*Given text*
Her father was John J. Cooke. Her mother was Hope Noyes (the former Mrs. James Mulford Townsend Jr.), an amateur pilot who, at the age of 25 in January 1942, died when the plane she was flying solo crashed in Nevada; suicide was suspected.

After her parents' divorce in November 1941, Cooke and her half-sister, Harriet Townsend, were raised by her maternal grandparents, Helen (Humpstone) and Winchester Noyes, the president of J.H. Winchester & Co., an international shipping brokerage. Following their deaths, Cooke became the ward of her aunt and uncle, Mary Paul (Noyes) and Selden Chapin, a former U.S. ambassador to Iran and Peru.

[edit] Marriage to the Crown Prince of Sikkim

In 1959, Cooke, then a freshman at Sarah Lawrence, met Palden Thondup Namgyal, Crown Prince of Sikkim, in the bar of the Windamere Hotel in Darjeeling, India. He was then a widower nearly twice her age.

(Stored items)
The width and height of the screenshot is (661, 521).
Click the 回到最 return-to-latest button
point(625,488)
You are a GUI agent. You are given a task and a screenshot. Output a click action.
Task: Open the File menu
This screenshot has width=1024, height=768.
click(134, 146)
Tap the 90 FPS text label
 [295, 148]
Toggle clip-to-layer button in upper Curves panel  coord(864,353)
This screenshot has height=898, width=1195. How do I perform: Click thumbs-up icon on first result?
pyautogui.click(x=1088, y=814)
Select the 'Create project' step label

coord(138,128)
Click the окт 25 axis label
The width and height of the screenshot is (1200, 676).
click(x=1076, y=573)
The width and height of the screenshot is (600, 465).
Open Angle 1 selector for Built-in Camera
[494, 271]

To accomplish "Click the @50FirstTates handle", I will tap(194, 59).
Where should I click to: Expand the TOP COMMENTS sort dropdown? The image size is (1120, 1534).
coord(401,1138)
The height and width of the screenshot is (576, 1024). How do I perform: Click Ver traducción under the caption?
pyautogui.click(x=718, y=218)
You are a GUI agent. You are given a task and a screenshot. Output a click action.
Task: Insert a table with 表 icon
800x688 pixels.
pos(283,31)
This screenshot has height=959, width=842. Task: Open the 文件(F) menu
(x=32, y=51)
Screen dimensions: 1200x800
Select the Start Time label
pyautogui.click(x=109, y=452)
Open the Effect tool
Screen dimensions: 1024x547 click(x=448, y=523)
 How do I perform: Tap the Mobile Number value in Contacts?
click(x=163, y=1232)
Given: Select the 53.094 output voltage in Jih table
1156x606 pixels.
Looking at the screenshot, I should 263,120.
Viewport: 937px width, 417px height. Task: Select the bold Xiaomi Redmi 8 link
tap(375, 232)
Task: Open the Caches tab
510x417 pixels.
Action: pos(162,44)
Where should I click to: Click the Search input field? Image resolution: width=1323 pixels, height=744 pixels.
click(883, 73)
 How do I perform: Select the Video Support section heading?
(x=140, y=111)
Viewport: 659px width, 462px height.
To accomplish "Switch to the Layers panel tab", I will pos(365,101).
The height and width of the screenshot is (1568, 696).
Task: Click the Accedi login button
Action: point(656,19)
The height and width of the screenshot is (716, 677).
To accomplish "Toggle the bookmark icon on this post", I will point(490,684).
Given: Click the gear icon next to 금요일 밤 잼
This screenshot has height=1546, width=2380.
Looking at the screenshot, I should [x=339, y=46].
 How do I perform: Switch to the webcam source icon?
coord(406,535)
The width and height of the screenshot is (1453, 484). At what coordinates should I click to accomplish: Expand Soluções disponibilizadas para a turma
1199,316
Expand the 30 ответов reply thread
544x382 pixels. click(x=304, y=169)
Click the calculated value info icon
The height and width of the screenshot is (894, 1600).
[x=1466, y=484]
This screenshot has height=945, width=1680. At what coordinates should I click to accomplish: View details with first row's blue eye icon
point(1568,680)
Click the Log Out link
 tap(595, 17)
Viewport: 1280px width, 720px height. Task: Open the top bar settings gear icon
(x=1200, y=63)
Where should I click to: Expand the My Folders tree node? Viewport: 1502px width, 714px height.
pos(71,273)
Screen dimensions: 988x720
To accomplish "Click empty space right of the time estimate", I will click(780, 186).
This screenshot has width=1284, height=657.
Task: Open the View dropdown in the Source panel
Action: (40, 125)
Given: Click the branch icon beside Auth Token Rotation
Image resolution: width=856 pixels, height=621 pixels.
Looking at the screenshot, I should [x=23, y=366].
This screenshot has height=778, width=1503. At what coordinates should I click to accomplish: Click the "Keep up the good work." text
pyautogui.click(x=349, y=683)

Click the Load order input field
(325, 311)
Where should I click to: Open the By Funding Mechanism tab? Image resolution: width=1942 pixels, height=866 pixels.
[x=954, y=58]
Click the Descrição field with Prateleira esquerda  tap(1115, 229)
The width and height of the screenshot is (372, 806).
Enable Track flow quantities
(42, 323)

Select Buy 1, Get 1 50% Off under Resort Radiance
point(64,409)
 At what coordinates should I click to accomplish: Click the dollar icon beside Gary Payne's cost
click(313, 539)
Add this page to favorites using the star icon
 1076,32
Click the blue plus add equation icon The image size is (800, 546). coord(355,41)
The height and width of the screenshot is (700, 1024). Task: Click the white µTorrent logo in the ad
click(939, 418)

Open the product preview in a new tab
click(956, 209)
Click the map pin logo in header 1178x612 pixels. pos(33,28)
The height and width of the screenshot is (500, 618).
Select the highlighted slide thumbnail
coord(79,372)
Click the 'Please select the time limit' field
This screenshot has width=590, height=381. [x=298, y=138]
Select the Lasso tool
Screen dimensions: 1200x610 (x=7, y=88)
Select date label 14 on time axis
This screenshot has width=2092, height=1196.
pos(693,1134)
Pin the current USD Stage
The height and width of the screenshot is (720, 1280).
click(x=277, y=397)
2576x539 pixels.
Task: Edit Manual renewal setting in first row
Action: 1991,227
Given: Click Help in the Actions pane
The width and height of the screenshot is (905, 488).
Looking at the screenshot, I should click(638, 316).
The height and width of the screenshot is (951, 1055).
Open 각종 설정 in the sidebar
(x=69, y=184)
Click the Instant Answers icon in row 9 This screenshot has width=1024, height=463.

*Task A*
From the passage about Cooke, reproduce the text that begins with the words "Her father was" and ends with the words "suicide was suspected.".
*Task B*
Decide whether each statement agrees with the passage about Cooke. Answer yes or no for each, and quote the words from the passage that decide it. (i) Cooke's mother died when the plane she was flying alone crashed in Nevada. (ii) After her parents' divorce, Cooke was raised by her paternal grandparents. (iii) Cooke was a senior at Sarah Lawrence when she met the Crown Prince of Sikkim.
*Task C*
Pick up the passage about Cooke after its last sentence and carry it forward.

*Response box A*
Her father was John J. Cooke. Her mother was Hope Noyes (the former Mrs. James Mulford Townsend Jr.), an amateur pilot who, at the age of 25 in January 1942, died when the plane she was flying solo crashed in Nevada; suicide was suspected.

*Response box B*
(i) Yes: "died when the plane she was flying solo crashed in Nevada"
(ii) No: "were raised by her maternal grandparents"
(iii) No: "then a freshman at Sarah Lawrence"

*Response box C*
Four years later, Cooke, an Episcopalian, married the Crown Prince in a Buddhist monastery on 20 March 1963, an act which caused her to be dropped from the Social Register. He became monarch of Sikkim nine months later but was deposed in 1973 and confined to his palace under house arrest. The couple had two children, Palden and Hope Leezum; she also has two stepsons and a stepdaughter from her husband's first marriage.

The Chogyal and his wife separated soon after he was overthrown, and she moved to Manhattan, where she raised her children. The royal couple divorced in 1980, and the Chogyal died of cancer in 1982.

[edit] Today

Cooke is now married to Michael Wallace, a history professor at the John Jay College of Criminal Justice, and is a tour guide and historian in New York City. She lives in Brooklyn Heights, New York. She wrote a well-reviewed memoir of her time in Sikkim; it is called Time Change.